Peut-on demander la récusation d’un juge d’instruction ?

Comment récuser un juge d'instruction ?

« Le juge d’instruction n’est qu’à charge, Maître, peut-on en changer ?« 

À titre liminaire, il convient de rappeler que le juge d’instruction est un « super enquêteur » qui procède, aux termes de l’article 81 alinéa 1er du code de procédure pénale :

« conformément à la loi, à tous les actes d’information qu’il juge utiles à la manifestation de la vérité. Il instruit à charge et à décharge. »

Cela étant rappelé, il est en effet possible de demander à changer de juge d’instruction auquel cas sera-t-il déchargé de l’ affaire au profit d’un autre. On parle alors de « récusation » que prévoit l’article 668 du code de procédure pénale en ces termes :

« Tout juge ou conseiller peut être récusé pour les causes ci-après :

1° Si le juge ou son conjoint ou son partenaire lié par un pacte civil de solidarité ou son concubin sont parents ou alliés de l’une des parties ou de son conjoint, de son partenaire lié par un pacte civil de solidarité ou de son concubin jusqu’au degré de cousin issu de germain inclusivement.

La récusation peut être exercée contre le juge, même au cas de divorce ou de décès de son conjoint, de son partenaire lié par un pacte civil de solidarité ou de son concubin, s’il a été allié d’une des parties jusqu’au deuxième degré inclusivement ;

2° Si le juge ou son conjoint ou son partenaire lié par un pacte civil de solidarité ou son concubin, si les personnes dont il est tuteur, subrogé tuteur, curateur ou conseil judiciaire, si les sociétés ou associations à l’administration ou à la surveillance desquelles il participe ont intérêt dans la contestation ;

3° Si le juge ou son conjoint ou son partenaire lié par un pacte civil de solidarité ou son concubin, est parent ou allié, jusqu’au degré indiqué ci-dessus, du tuteur, subrogé tuteur, curateur ou conseil judiciaire d’une des parties ou d’un administrateur, directeur ou gérant d’une société, partie en cause ;

4° Si le juge ou son conjoint ou son partenaire lié par un pacte civil de solidarité ou son concubin, se trouve dans une situation de dépendance vis-à-vis d’une des parties ;

5° Si le juge a connu du procès comme magistrat, arbitre ou conseil, ou s’il a déposé comme témoin sur les faits du procès ;

6° S’il y a eu procès entre le juge, son conjoint, son partenaire lié par un pacte civil de solidarité ou son concubin leurs parents ou alliés en ligne directe, et l’une des parties, son conjoint, ou ses parents ou alliés dans la même ligne ;

7° Si le juge ou son conjoint ou son partenaire lié par un pacte civil de solidarité ou son concubin, ont un procès devant un tribunal où l’une des parties est juge ;

8° Si le juge ou son conjoint ou son partenaire lié par un pacte civil de solidarité ou son concubin, leurs parents ou alliés en ligne directe ont un différend sur pareille question que celle débattue entre les parties ;

9° S’il y a eu entre le juge ou son conjoint ou son partenaire lié par un pacte civil de solidarité ou son concubin et une des parties toutes manifestations assez graves pour faire suspecter son impartialité.« 

Il s’en déduit quatre causes de récusation tenant à :

  • La parenté ou l’alliance entre le juge et une partie;
  • La communauté ou la contradiction d’intérêts entre le juge et une partie;
  • La connaissance antérieure de l’affaire par le juge;
  • La manifestation de partialité du juge.

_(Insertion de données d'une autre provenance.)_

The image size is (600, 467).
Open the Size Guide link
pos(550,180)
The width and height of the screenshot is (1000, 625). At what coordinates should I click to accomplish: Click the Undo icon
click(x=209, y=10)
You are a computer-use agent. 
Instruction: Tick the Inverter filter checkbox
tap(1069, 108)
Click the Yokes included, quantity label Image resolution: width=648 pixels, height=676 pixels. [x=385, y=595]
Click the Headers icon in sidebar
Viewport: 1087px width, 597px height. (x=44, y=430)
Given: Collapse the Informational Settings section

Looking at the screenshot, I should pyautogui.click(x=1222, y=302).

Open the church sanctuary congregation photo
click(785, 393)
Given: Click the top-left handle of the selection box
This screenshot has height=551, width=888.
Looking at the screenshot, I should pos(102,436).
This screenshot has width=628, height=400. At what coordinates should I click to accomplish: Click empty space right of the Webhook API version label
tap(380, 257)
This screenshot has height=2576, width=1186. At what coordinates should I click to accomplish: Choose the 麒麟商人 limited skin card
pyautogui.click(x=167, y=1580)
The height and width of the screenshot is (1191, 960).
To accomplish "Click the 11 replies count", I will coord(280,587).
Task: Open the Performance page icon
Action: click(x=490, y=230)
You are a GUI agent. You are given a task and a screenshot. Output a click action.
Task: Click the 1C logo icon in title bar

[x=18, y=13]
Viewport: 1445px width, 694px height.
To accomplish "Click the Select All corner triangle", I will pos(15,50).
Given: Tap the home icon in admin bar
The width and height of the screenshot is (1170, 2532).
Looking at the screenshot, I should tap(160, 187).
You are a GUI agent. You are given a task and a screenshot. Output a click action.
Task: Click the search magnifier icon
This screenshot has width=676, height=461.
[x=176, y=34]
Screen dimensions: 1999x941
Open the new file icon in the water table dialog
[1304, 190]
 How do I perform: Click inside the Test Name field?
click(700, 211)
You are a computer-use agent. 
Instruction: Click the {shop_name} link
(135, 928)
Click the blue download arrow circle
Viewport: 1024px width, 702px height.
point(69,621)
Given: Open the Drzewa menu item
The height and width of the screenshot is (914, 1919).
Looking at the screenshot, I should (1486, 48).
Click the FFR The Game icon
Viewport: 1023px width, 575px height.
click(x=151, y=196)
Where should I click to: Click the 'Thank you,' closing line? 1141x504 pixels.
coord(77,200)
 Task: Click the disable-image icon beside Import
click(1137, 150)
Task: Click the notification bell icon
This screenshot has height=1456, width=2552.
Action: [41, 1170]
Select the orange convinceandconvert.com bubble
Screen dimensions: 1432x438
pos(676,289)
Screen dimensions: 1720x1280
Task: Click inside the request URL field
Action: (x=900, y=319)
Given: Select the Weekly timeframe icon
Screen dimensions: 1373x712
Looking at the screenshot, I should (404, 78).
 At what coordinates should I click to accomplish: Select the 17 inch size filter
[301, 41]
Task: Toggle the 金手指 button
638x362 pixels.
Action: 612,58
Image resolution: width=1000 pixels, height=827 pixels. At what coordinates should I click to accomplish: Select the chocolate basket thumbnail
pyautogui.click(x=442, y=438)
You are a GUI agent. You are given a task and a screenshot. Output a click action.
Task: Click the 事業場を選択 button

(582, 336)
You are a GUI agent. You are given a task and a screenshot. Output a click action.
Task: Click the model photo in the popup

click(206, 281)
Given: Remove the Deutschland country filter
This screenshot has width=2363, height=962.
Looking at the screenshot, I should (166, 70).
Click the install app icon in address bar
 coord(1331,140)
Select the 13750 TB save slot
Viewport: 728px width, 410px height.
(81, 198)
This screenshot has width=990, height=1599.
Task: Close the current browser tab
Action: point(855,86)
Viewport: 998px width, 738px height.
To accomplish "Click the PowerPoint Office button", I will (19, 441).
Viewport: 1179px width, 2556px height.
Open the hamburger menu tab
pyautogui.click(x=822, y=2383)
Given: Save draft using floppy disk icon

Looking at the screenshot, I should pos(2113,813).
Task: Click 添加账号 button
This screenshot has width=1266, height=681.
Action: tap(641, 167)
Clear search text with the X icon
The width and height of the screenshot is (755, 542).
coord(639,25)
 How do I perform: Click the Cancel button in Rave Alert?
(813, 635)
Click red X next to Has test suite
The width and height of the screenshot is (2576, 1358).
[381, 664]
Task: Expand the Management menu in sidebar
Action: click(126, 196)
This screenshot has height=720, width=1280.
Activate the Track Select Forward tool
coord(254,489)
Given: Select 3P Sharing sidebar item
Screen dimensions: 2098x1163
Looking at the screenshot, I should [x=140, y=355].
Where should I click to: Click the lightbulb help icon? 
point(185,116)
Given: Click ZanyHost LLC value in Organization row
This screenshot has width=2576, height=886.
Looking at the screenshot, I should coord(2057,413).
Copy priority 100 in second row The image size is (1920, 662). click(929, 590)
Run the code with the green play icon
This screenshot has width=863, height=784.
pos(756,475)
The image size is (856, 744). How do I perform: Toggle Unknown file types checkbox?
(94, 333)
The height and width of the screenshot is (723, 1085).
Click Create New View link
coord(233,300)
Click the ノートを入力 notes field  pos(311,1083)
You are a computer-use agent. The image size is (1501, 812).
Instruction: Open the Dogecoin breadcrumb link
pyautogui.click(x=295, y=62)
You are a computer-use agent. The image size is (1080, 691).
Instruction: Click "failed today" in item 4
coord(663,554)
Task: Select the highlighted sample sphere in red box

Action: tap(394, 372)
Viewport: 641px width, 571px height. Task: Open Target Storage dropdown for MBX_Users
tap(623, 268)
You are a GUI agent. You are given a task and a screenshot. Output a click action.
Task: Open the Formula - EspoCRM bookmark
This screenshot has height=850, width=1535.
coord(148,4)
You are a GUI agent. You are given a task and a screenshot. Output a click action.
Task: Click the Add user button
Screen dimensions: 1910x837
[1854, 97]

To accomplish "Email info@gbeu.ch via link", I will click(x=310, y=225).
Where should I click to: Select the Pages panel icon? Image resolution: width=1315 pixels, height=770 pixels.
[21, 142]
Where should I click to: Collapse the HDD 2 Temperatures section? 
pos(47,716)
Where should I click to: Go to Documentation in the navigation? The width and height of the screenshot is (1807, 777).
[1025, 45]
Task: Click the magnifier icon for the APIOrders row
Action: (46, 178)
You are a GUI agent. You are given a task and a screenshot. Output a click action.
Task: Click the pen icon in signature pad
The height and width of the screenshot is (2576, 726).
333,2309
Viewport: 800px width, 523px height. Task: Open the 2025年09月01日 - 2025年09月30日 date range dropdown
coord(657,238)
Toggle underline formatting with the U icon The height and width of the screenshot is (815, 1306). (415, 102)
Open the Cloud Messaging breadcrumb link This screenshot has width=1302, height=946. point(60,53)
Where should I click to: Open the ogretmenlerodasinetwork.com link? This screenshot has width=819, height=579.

Néanmoins, ces cas ne sont pas limitatifs ainsi que l’a jugé la Cour de cassation au visa de l’article 6.1 de la Convention européenne des droits de l’Homme (Cass. Civ. 1ère, 28 avril 1998, n°96-11.637).

Tel n’est pas le cas des parties recevables en leur requête tendant à la récusation d’un juge d’instruction :

« La personne mise en examen, le prévenu, l’accusé et toute partie à l’instance qui veut récuser un juge d’instruction, un juge de police, un, plusieurs ou l’ensemble des juges du tribunal correctionnel, des conseillers de la cour d’appel ou de la cour d’assises doit, à peine de nullité, présenter requête au premier président de la cour d’appel.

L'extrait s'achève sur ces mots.